● Stored rows
===

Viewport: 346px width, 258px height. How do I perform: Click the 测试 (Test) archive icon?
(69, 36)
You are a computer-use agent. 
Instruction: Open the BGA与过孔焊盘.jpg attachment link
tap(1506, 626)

===

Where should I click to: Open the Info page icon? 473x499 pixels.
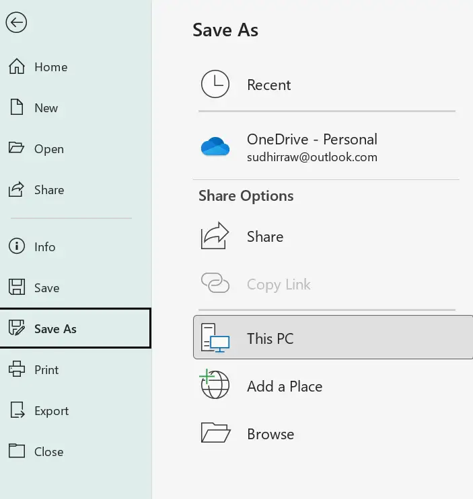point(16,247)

===

● Set problem
Reproduce the records without changes, everything from the line containing "You are a computer-use agent." down to the line containing "tap(1506, 626)", both of those lines included.

● Correct result
You are a computer-use agent. 
Instruction: Open the BGA与过孔焊盘.jpg attachment link
tap(1506, 626)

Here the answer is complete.